Have you heard about Lottie and Howard Marcus?
Well, Israel has!
They’re gone now, both of them, but they gave the Jewish State a gift that will last forever.
The Marcuses met in America, young people who fled the Holocaust before it was too late. Which for both their families, it was; at their marriage in New York, only one of Howard’s three sisters was still alive to celebrate with them; all the rest of their relatives had died at the hands of the Nazis.
Seth Siegel told their remarkable story in a recent Wall Street Journal article.
“The Marcuses lived quietly and frugally,” he wrote.
Their big indulgence was an occasional ski vacation with a friend. But that friend happened to be Ben Graham, known for years before his 1976 passing as “the father of value investing.” It was natural for the younger couple to ask him for some financial advice; it was fate that he recommended they meet with a student of his at Columbia Business School, a young man he called “a prodigy.” And so Howard and Lottie came to entrust their savings to Warren Buffett, making them among the earliest investors in Berkshire Hathaway.
A long time ago, I read a little book called The Millionaire Next Door, about people who live such ordinary lives that their neighbors and friends don’t even know about their extraordinary wealth. The Marcuses could have been that book all by themselves; over many years, they amassed many millions that nobody was aware of.
In retirement, Lottie and Howard met a representative of Ben-Gurion University of the Negev. The couple had believed for a long time that more water might mean much to the Middle East; after learning about desert farming and desalination, they gave generously to the school’s Zuckerberg Institute for Water Research. But this major gift didn’t even dent their fortune. So when Howard and Lottie were 95 and 89, respectively, they flew to Israel (in coach, Siegel noted!) to scout out what they might do with the rest of their estate.
Like many Jewish refugees, the Marcuses were grateful to the country that had given them safety and a good life. But they also believed that an Israel before World War II would have saved many, many more, and they wanted to assure such safety for the future.
Siegel writes, “A strong and secure State of Israel, they believed, would have saved their families from the Nazis, and was essential for the future of the Jewish people. They often told friends that if Germany — ‘the most civilized nation in the world,’ in their words — could descend into barbarity and the mass murder of Jews, it could happen anywhere…” And so they willed many millions, the bulk of their estate, to Ben-Gurion, specifying that the money be used “to further research into improving water management, conservation and irrigation for drylands agriculture.”

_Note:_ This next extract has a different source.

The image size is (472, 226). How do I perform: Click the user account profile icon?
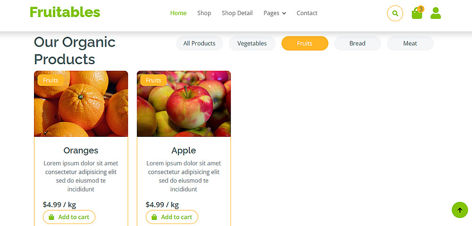(436, 13)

Howard Marcus died in 2014; Lottie followed last December, and their great gift is now being disbursed, more than doubling the university’s endowment and positioning the school as a world center for water research.

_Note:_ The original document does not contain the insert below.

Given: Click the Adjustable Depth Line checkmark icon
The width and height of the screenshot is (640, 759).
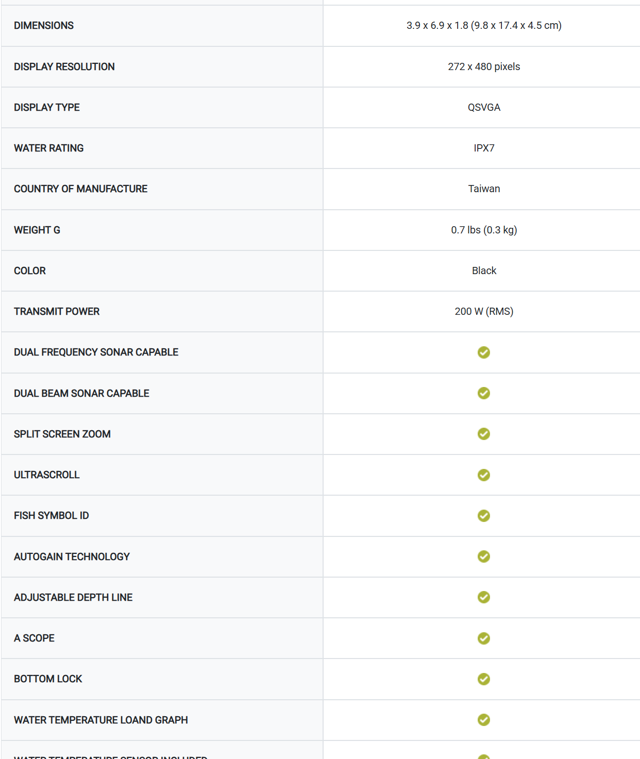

The Wall Street Journal headlined this article “A Legacy That Won’t Run Dry.” Its writer was a natural to tell the story of the Marcuses: Seth Siegel had already written a book Let There Be Water: Israel’s Solution for a Water-Starved World published in 2015 by Thomas Dunne/St. Martins.

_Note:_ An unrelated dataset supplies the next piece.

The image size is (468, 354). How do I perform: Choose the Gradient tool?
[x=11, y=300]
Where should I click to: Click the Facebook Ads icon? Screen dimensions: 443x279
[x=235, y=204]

More and more, I truly believe that “coincidences” are really occasions on which God has some special intentions, but prefers to remain anonymous. Was it “just” coincidence that Lottie’s first job in America brought her into contact with financial guru Benjamin Graham? Or “mere” coincidence that Graham put the Marcuses together with young Warren Buffett, whose magic touch with money has brought him, at age 86, to head a company with businesses that generate some $1.5 billion in cash every single month? I don’t think so!